When you try to setup your project with Subversion then Hudson refuses to connect to the svn repository declared in your hudson job when the access to the repository is protected by mod_auth_sspi. You get this kind of exception from Hudson (lines wrapped for better readability):

org.tmatesoft.svn.core.SVNAuthenticationException: svn: Authentication failed
for http://geonosis/repos/projects/helloWorld/trunk/printHelloWorld
        at
org.tmatesoft.svn.core.internal.wc.SVNErrorManager.error(SVNErrorManager.java:67)
[...]
Caused by: org.tmatesoft.svn.core.SVNAuthenticationException: svn: Authentication failed
for http://geonosis/repos/projects/helloWorld/trunk/printHelloWorld
        at
org.tmatesoft.svn.core.internal.wc.SVNErrorManager.authenticationFailed(SVNErrorManager.java:36)

Cause

My guess is that the mod_auth_sspi (NTLM) does not understand what the svnkit (Basic Authentication) of Hudson says to authenticate. (It is my assumption because I am not a Microsoft-Techie - I prefer open standards and sources.) The credentials you enter in Hudson do not make their way into the mod_auth_sspi. Side note: They get send from Hudson: you will see them when you disable ssl and sniff the packets on the wire.
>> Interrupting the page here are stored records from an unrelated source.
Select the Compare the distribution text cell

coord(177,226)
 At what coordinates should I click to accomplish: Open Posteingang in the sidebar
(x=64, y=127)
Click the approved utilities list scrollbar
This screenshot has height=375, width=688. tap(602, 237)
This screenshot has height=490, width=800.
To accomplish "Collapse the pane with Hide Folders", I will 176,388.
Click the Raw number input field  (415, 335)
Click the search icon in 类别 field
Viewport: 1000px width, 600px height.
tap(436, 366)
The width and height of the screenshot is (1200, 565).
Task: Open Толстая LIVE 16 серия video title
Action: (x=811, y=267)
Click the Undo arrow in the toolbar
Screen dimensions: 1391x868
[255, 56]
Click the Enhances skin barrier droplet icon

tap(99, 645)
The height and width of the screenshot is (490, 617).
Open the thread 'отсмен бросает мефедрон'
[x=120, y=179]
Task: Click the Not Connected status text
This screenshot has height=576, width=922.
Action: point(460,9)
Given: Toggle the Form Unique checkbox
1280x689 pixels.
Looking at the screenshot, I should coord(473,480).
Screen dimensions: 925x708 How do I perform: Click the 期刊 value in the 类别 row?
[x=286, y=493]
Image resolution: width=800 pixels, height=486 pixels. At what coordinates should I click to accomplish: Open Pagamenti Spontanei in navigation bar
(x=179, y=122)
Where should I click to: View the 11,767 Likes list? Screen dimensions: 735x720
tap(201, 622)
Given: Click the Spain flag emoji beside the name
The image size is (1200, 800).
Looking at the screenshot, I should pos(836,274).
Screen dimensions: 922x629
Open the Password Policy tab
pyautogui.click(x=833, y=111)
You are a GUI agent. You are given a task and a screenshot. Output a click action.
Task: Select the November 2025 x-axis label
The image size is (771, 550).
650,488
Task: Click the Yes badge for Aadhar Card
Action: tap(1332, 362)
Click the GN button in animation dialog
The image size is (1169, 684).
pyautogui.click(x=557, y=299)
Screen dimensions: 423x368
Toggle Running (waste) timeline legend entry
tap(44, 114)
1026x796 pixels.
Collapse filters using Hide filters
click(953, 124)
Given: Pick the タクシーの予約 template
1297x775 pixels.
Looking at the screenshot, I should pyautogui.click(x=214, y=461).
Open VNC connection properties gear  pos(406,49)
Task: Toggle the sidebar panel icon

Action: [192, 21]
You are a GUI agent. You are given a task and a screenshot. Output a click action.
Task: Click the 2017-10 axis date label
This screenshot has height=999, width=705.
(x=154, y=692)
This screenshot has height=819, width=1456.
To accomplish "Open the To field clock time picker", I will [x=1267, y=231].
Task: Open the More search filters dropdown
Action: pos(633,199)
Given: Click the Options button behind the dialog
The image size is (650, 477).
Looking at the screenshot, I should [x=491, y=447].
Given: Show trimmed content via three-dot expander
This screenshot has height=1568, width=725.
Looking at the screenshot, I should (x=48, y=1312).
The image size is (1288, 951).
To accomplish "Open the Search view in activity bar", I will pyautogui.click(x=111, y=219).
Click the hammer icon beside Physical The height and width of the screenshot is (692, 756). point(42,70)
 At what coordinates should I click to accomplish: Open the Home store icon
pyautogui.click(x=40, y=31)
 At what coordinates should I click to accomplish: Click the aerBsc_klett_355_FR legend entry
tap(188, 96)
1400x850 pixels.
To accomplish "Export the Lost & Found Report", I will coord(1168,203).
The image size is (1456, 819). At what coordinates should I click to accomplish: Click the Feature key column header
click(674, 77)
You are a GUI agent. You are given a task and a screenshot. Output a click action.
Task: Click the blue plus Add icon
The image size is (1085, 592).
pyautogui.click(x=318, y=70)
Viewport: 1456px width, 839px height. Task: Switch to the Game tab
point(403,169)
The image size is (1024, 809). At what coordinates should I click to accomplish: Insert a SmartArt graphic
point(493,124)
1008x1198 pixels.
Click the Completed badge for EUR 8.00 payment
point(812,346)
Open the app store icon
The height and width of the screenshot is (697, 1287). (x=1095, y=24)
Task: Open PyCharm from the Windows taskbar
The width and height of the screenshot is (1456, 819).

In your Apache error.log you will see an empty user, even when you provided a user name in Hudson. Note the "user unknown" text in the end of the log entry:

[Thu May 29 09:13:33 2008] [error] [client 192.168.0.15] (OS 1326)Logon failure: unknown user name or
bad password.  : authentication failure for "/repos/projects/helloWorld/trunk/printHelloWorld": user unknown

Lets solve this...

Workaround/Solution

The idea is to enforce the mod_auth_sspi to offer Basic Authentication and to challenge Basic Authentication first and NTLM second. By default the mod_auth_sspi challenges NTLM first and does not offer Basic Authentication at all.

Locate your section for /svn in the httpd.conf (it should look like this):

<Location /svn>
  DAV svn
  SVNParentPath C:\repo
  AuthName "Subversion"
  AuthType SSPI
  SSPIAuth On
  SSPIAuthoritative On
  SSPIDomain yourWindowsDomain
  require valid-user
</Location>

Then add or change these two switches in the section to:

  SSPIOfferBasic On
  SSPIBasicPreferred On

See here for their meaning. Make sure to edit the httpd.conf as Administrator (Windows UAC is another PITA). Save the file. Restart the Apache service. Connect to Subversion via your Hudson job. Sm:)e.

Remarks

NTLM is awkward, if you can avoid it, don't use it! It may even be a security breach when your Apache with mod_auth_sspi serves the internet behind a proxy. If you (or your sysadmins) can't (or won't) bail out Microsoft products consider to use the mod_authnz_ldap from apache with Microsoft Active Directory, since the mod_auth_sspi discussed here seems to be discontinued by the developer(s) since 2006.